Number of players; unlimited, thousands, swarming
Product: homogeneous, same, no difference from one seller to the other. Commodities
are of this type.
Basis of competition: cost, there is no difference.
Innovation: no product innovation, but there is process innovation
Barrier to entry: none, nada, zip, zero. This one of the reasons why there are so many
competitors,, anyone can get in,,,and out, with no gateways. This is one reason why this
is just a theory. There are always some barriers, if only your time, there are still scare
resources which must be sacrificed.
Price taker: The price is the ONLY price. Since there is NO difference between one
seller’s product to another, price is all that matters. As a seller, you can’t reduce the
price. Well, you can, but since price is the only thing, if you reduce your price every
other competitor much match it or go out of business. They will match your price and
there will be a new, lower price normal and you end up with no competitive advantage
but a lower margin. You can’t raise your price because no one will buy from you. You
take the price, can’t move it up or down.
Demand line: perfectly horizontal. At every quantity demanded, there is still just one
price.
Price is perfectly elastic, perfectly. The idea that something would be perfect should
suggest it doesn’t exist.
In reality, there is movement up and down the line. Notice, as you move from right to left, the
demand line moves from perfectly horizontal to perfectly perpendicular. As you move right to
left, there are higher and higher barriers with a corresponding few number of players. As you
move from right to left, price matters less and less and differences matter more and more.

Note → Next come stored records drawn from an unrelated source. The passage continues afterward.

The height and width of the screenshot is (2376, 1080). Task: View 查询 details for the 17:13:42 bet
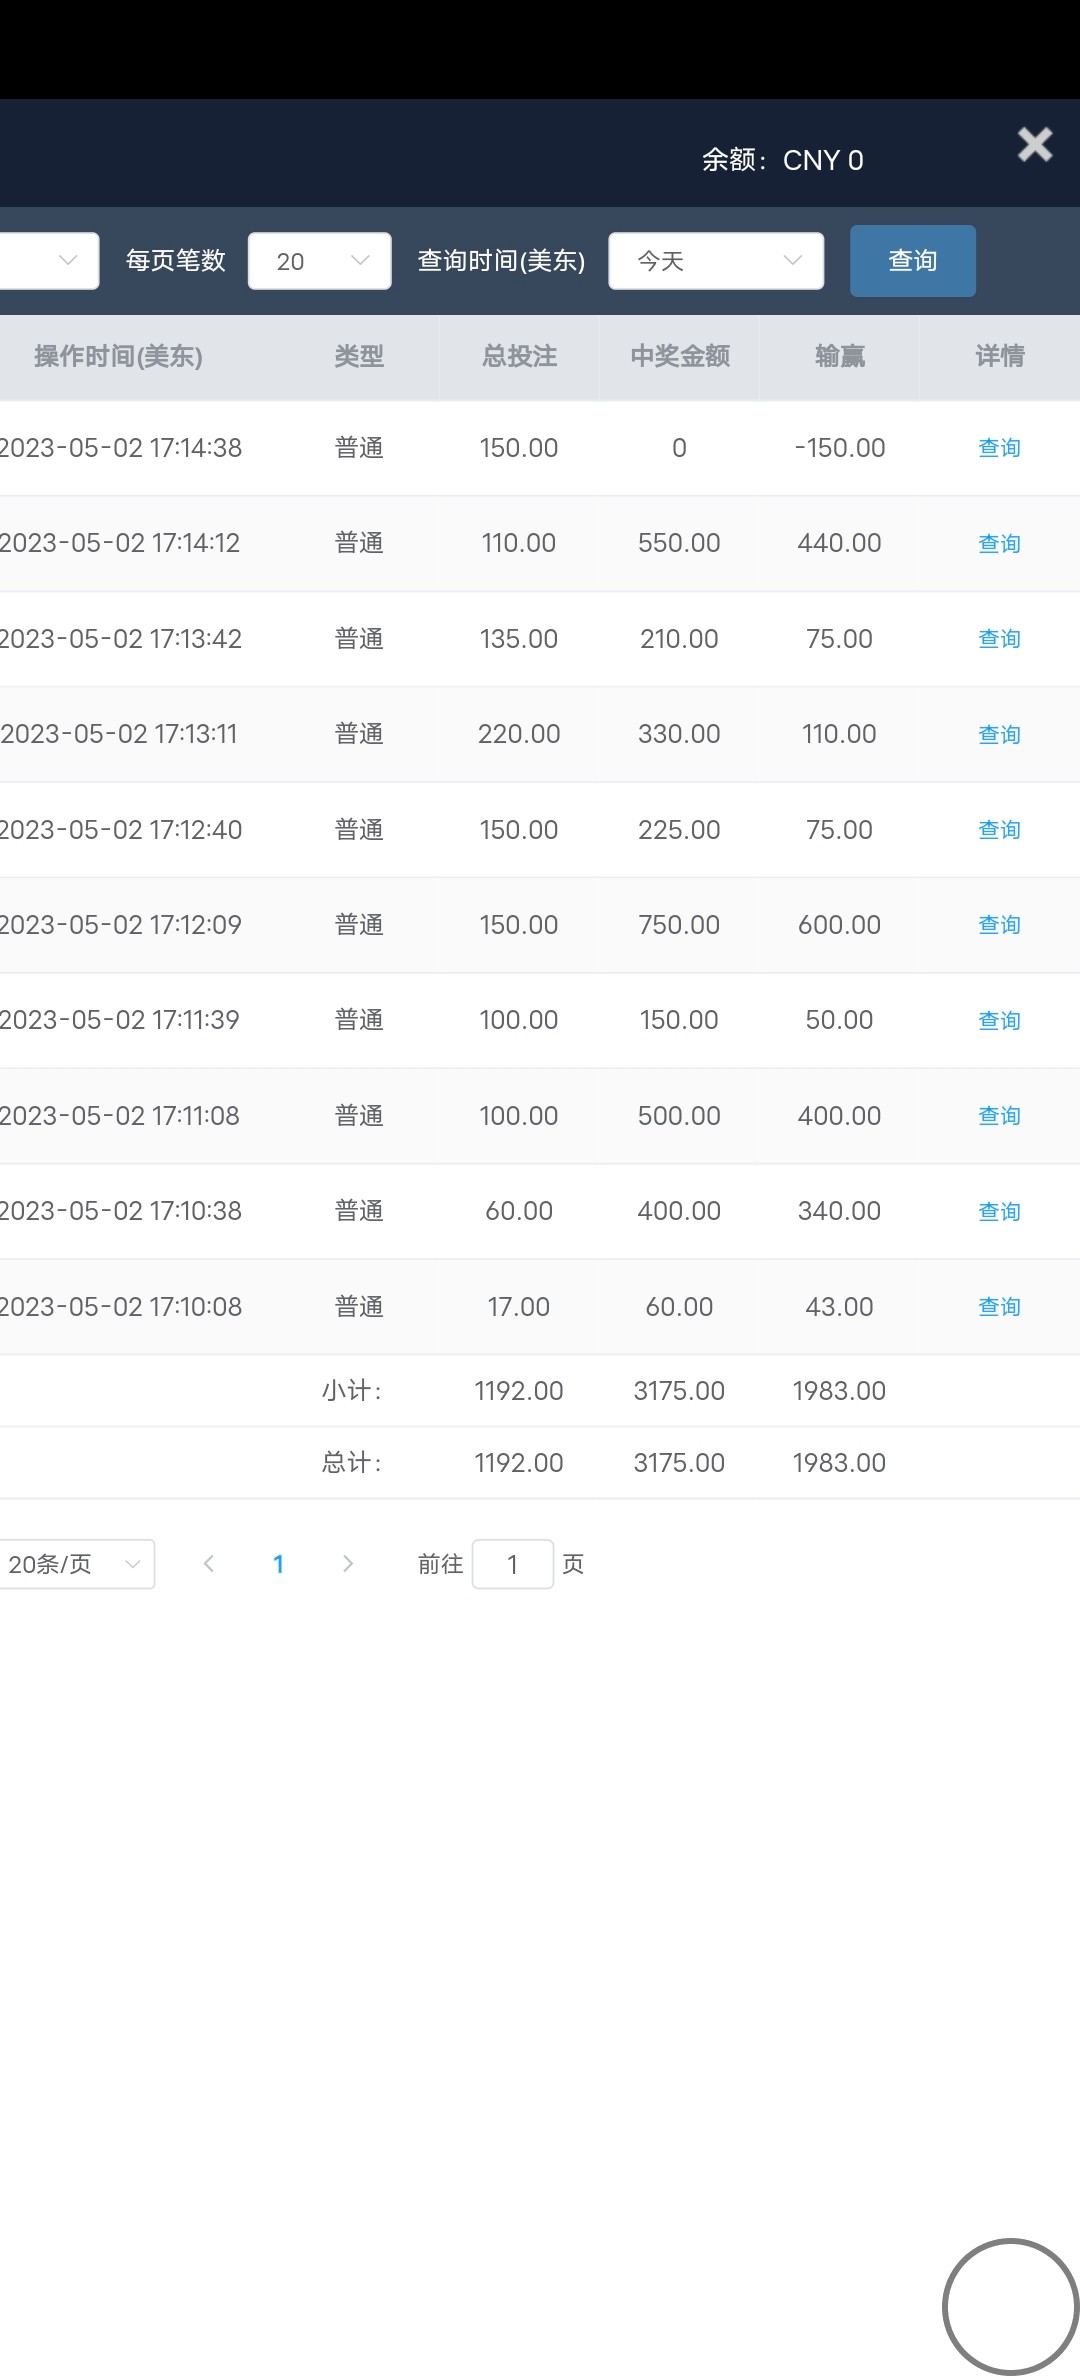[998, 639]
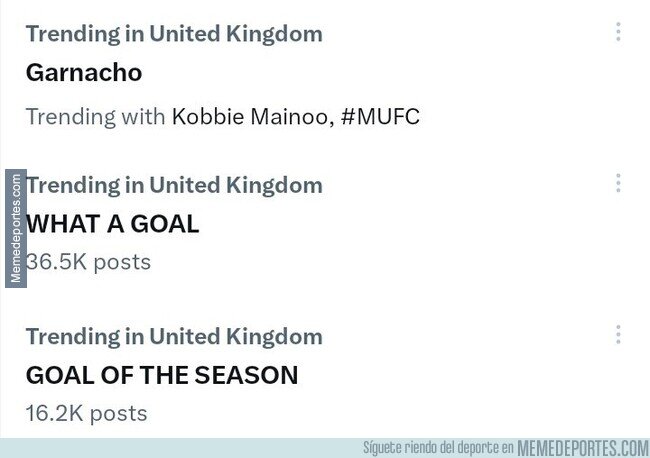Select the 16.2K posts count
Image resolution: width=650 pixels, height=458 pixels.
(86, 414)
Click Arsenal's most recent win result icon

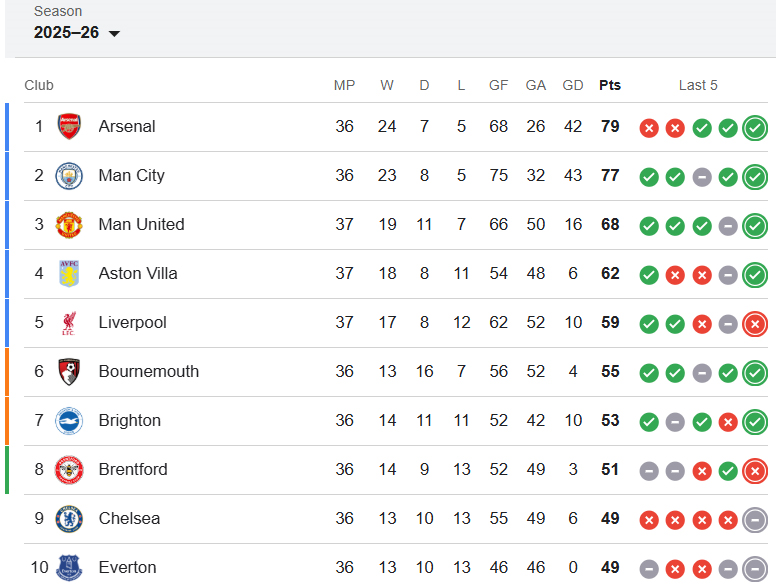coord(755,128)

BTW, oligopolies are where the greatest profits exist. Think of it. The big firms in American are
where the most profits are. 80% of the total profits in business are from Corporations but less
that 20% of the businesses are corporations. Corporations can raise capital for big expansion
and great research. Intel requires billions of dollars in research every year. No mom and pop
store can raise that sort of cash to expand. Marketplace structure matters.
I hope this helps you in understanding marketplaces.